Sacks Mintz said the niggun circle reminded her how she learned from the sound of other people’s voices and that her voice “is only as strong as everyone else’s voice.”

“I hope that people are able to remember how much their voice matters,” she said. “I think singing represents the ways that we all gain a voice to contribute to our spiritual sustenance and our spiritual autonomy.”

In addition to being a rabbi at Shaare Torah, Goldman is a senior adviser to the Hadar Rising Song Institute in New York. Sacks Mintz also serves the Rising Song Institute as an artist, consultant and teacher, and will become its director of tefillah and music this summer.

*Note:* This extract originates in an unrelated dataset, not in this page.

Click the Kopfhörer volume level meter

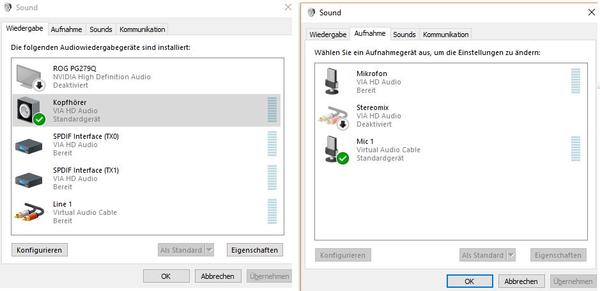pyautogui.click(x=272, y=110)
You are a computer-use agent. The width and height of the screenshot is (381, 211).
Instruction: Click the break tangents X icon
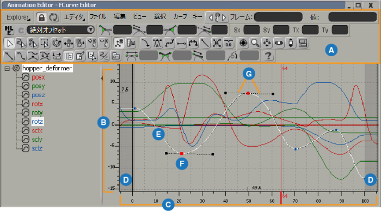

One of the institute’s main missions is to cultivate Jewish spiritual community through song. Goldman and Sacks Mintz have been creating music together for 10 years. The niggun circle was a pilot program, Goldman said, but they would like to create a series where people from the Washington region could come together and sing.

Said Goldman, “Hopefully we can create something that’s bigger than any one community.”